The technology to scan various body parts such as eyes and fingerprints may be too challenging to keep up.
While it had looked as though mobile payments trends might have the potential to take off with rapid growth as more consumers look to their smartphones to replace their use of credit and debit cards, adoption has essentially flat-lined.
This, despite the fact that industry giants such as Samsung and Apple have leapt into the market.
Even with the best efforts of some of the largest tech giants in the world, mobile payments trends still aren’t living up to the predictions that many companies had made about their use. The annual survey on mobile wallets conducted by the Federal Reserve revealed that there has not been any change in the percentage of respondents who say they have used their smartphones to pay for a product or service over the last year. Only 28 percent of the survey respondents said they’d used mobile payments during 12 months of 2015.
That figure was the same as last year’s mobile payments trends statistics and was only 4 percent higher than 2013.
According to the findings of the report, consumers feel that it is simply too inconvenient to use their smartphones to pay for their purchases and their opinions about the cumbersome nature of mobile payments have not changed over the span of a year. Among the respondents to the Fed survey, 34 percent said that setting up mobile payments is “difficult or time-consuming”. That represents a figure that is actually three percentage points greater than what it had been in the 2014 report.

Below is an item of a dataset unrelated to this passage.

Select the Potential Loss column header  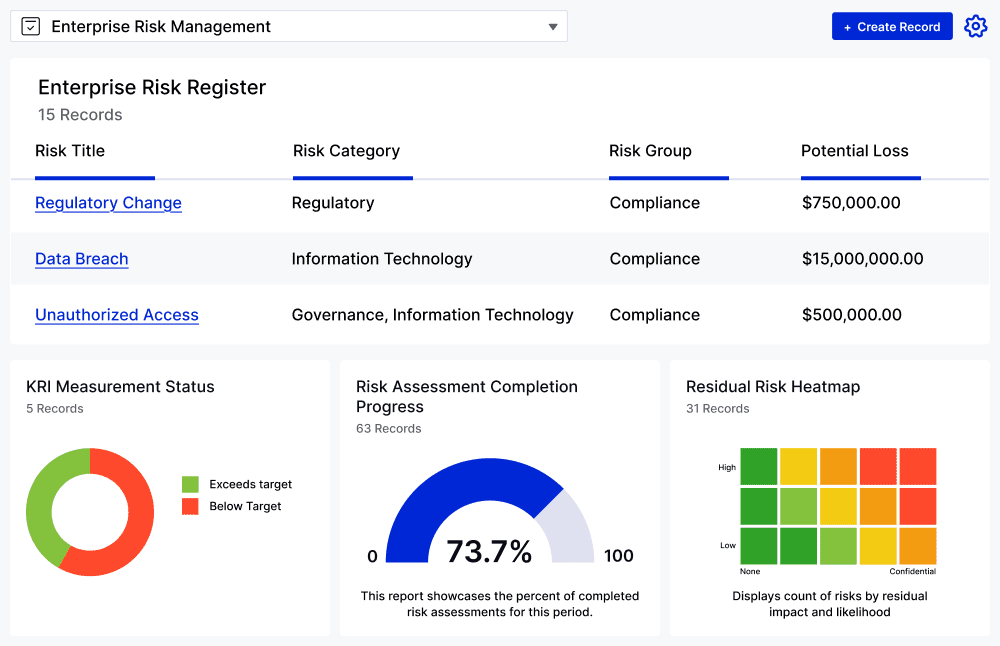click(x=854, y=151)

Both Samsung and Apple have been attempting to overcome this issue by configuring their mobile wallet apps in a way that they will work in conjunction with certain biometrics, such as fingerprints. In that way, consumers can skip authentications systems such as passwords, which can be fussy, difficult to remember or awkward to try to enter in a short time through the use of a touch screen. However, the main problem with that strategy is that it is quite difficult to scan human body parts such as fingerprints, eyes or even palm veins with any great accuracy in a consistent way over time.
The challenge of quickly, accurately and securely performing biometric scans has meant that mobile payments trends are – so far – not living up to the potential that many companies had been seeing in the technology.